#### [Source]
***
Root vegetables span more range in days-to-harvest than almost any other category in the garden. Radish is ready in 25 days. Parsnip takes 120 and still isn’t done until frost hits. That range creates meaningfully different ROI math - and most comparisons ignore it entirely by treating every root crop the same way.

They aren’t the same problem. A crop you can turn over four times in a season computes differently than a crop that ties up ground from May to November. The speed advantage is worth calculating. So is the soil dependency that makes carrot ROI wildly variable between a gardener with a raised bed and one working clay subsoil.

This article compares five root crops - radish, carrot, beet, turnip, and parsnip - on annualized per-square-foot value, using retail prices from USDA AMS Specialty Crop Market News and yield data from Purdue Extension and University of Minnesota Extension vegetable production guides.

The Spectrum

At one end: radish (Raphanus sativus), 25 to 35 days to harvest, essentially a sprinter. At the other: parsnip (Pastinaca sativa), 100 to 120 days, and it benefits from being left in the ground through hard frosts. Between them sit carrot (Daucus carota var. sativus) at 70 to 80 days, beet (Beta vulgaris) at 50 to 70 days, and turnip (Brassica rapa var. rapa) at 45 to 60 days.

Each point on that spectrum has a different relationship between planting date, space commitment, and return. Days-to-harvest is not the only variable - yield per planting, number of successions per season, and retail price all feed into the annualized number. The table at the end of this section shows the complete picture, but the per-crop detail matters because the inputs behind the numbers are not all equal.

Radish

Radish is the fastest edible crop in the vegetable garden. ‘Cherry Belle’ hits harvest in 25 days under good conditions. ‘French Breakfast’ runs 28 to 30 days. Even slower varieties like Daikon top out around 50 to 60 days, which still makes them faster than any other root crop in this comparison.

Single-planting yield is 0.5 to 1 lb per square foot, which is not impressive by itself. Retail price is $1.50 to $3.00 per pound for loose radishes or $2 to $4 per bunch at farmers markets (USDA AMS Specialty Crop Market News). At midpoints - 0.75 lb/sq ft and $2/lb - one planting grosses $1.50 per square foot.

That number changes when you account for succession. In zones 5 and 6, you have two cool windows for radish: a spring window from roughly 4 to 6 weeks before last frost through early June, and a fall window from late August through October. Within each window, you can plant every 3 weeks. Four successions per season is a realistic target. Six is achievable in a warm spring followed by a long fall.
***
#### [Data extract]
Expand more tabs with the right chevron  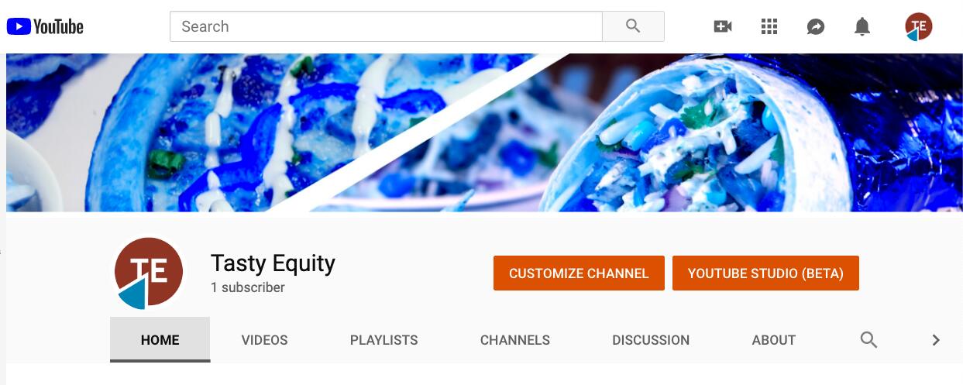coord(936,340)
***
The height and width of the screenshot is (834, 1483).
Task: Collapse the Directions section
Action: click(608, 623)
***
#### [Stated task 1]
In the root crop article, which sources provide the yield data?
#### [Stated task 2]
Write the next part of the root crop article, starting after its last sentence.
The material is separate from the root crop article.

#### [Expected answer 1]
Purdue Extension and University of Minnesota Extension vegetable production guides.

#### [Expected answer 2]
Four successions at 0.75 lb/sq ft = 3 lb/sq ft/season. At $2/lb, that’s $6.00 per square foot annualized. Seed cost for four plantings from a single packet runs $3 to $4 total (one $2.49 packet covers more than 100 row feet - you will plant the same packet all season). Net per square foot approaches $5.75 on four successions.

For Daikon specifically: the 50 to 60 day maturity means you get fewer successions, but yield per planting climbs to 1.5 to 2 lb/sq ft in well-prepared soil. Daikon also sells for $1.50 to $2.50/lb at Asian grocery markets and farmers markets. The math works out similarly to standard radish on an annualized basis, with more flexibility in timing.

Carrot

Carrot is the root crop with the highest soil quality dependency in this group. That sentence is doing real work. A gardener with 12 inches of loose, amended growing mix in a raised bed can expect 1.5 to 2 lb/sq ft. A gardener working compacted clay or rocky in-ground soil can expect 0.5 to 0.75 lb/sq ft of stunted, forked roots. No other root crop in this comparison has that variance range. The soil is not incidental - it is the primary determinant of carrot yield.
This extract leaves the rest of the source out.